Plus, she gained the ability to make basically unlimited copies at some point (she had it during Levitz run post-Final crisis, I don't know or can't remember when she got it though), so marrying a different person with each body would be a rather impressive feat :lol:
That was kind of a Multiple Man rip off, I think.
 
Does/did Triplicate Girl have a time limit as to how long her selves can be separated from each other? Could they theoretically live entire lifetimes on their own?
 
Does/did Triplicate Girl have a time limit as to how long her selves can be separated from each other? Could they theoretically live entire lifetimes on their own?

Well, they never addressed it, at least with the original Triplicate Girl. One of the rebooted versions was actually from a planet where everyone but her died somehow, and she filled the entire planet with versions of herself, and the one in the comic who joined the Legion was three bodies that disconnected from the rest and went away. But, with the original LSH (which was the same version that became the main Legion again post-Final Crisis), they never brought up a time limit. My guess is that there was no time limit, but they wouldn't live entire lifetimes because they weren't separate personalities, so they'd merge together again eventually.
 
If there became a likelihood of her species being reclassified as a (tribblelike) weed... THIS SOUNDS LIKE A JOB FOR MATTER EATERLAD!!!!
 
Funniest thing to me about Matter Eater Lad? Back in the Silver Age, he was treated as a useful, serious part of the team, while Starboy (who had the ability to make things super heavy, which actually sounds pretty useful) was treated as a rarely useful member who got left behind a lot.

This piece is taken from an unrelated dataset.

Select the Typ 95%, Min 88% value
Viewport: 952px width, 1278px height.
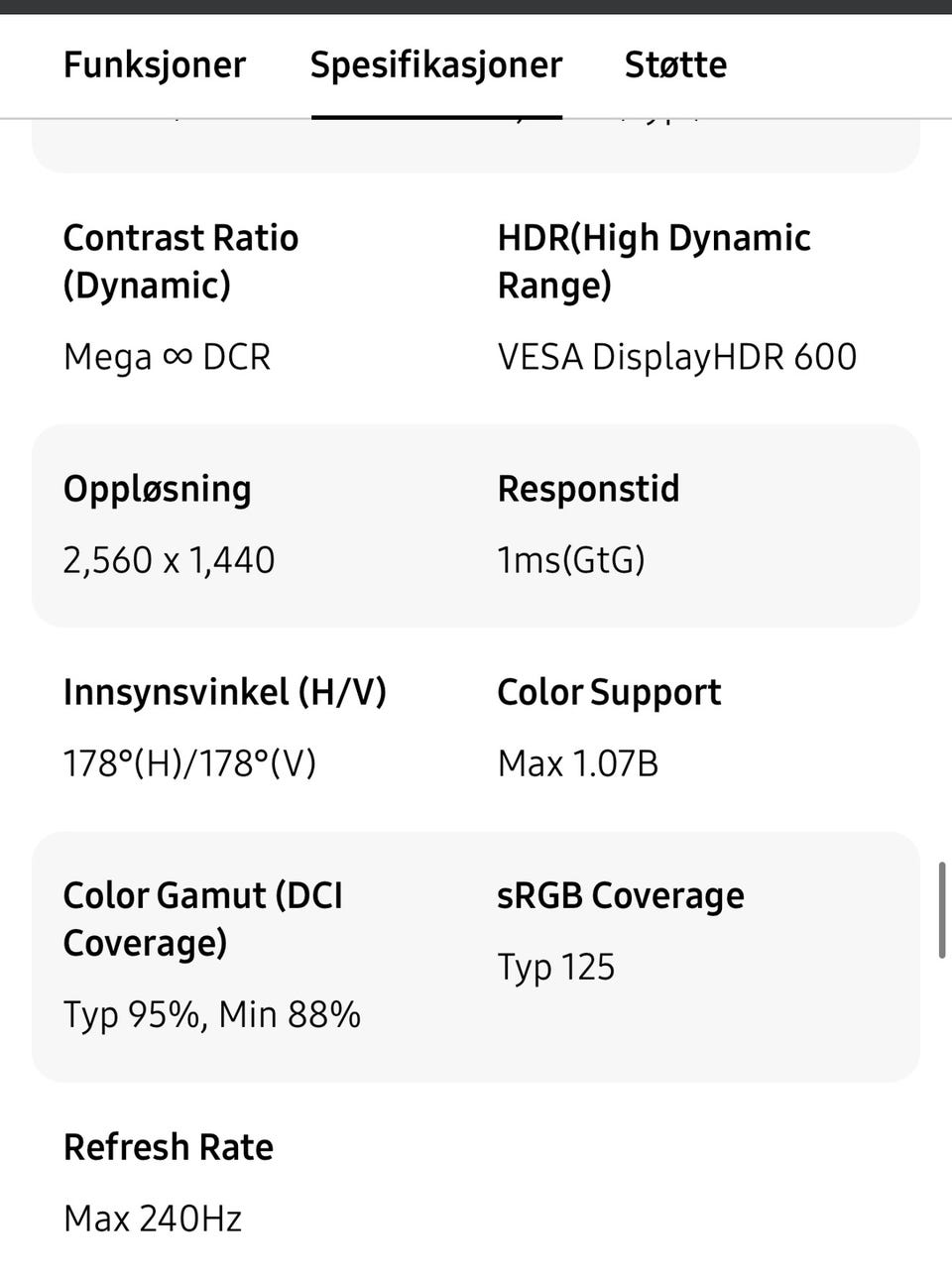point(211,1014)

We really need another Legion book (with the main Legion, not another reboot). They're one of my favorite teams, and all of the team is pretty great (even Matter Eater Lad).
 
Does/did Triplicate Girl have a time limit as to how long her selves can be separated from each other? Could they theoretically live entire lifetimes on their own?
Apparition, the post-Zero Hour version of Phantom Girl, was half Cargggite and her other two bodies were stolen away shortly after birth by her shifty father. One ended up in the 20th century and grew to adulthood as the L.E.G.I.O.N.'s Phase.
 
I don't know why, but I never gave a fig for the Legion. It combines my two favorite things, costumed superheroes and science fiction, yet I've just never cared at all about it. The characters don't seem particularly interesting, nor do the stories or settings. Great Darkness Saga was cool only because Darkseid was in it.
 
Legion is an acquired taste, especially when it stopped being about Superboy's best friends from the future. (Which, as many have pointed out, became a real problem when DC wiped Superboy from history.) It's not really my taste anymore; I liked the Legion as adults in the Five Years Later era, and seeing them as teenagers or twentysomethings doesn't have quite the same appeal.
 
I read Batman #1 yesterday and thought it was a great issue right up until the end.

I just felt like after all he did to get to the point of saving everyone on the plane he would have had a way out for himself too.

Still, solid issue over all. I feel like it would make a great opening scene to a movie.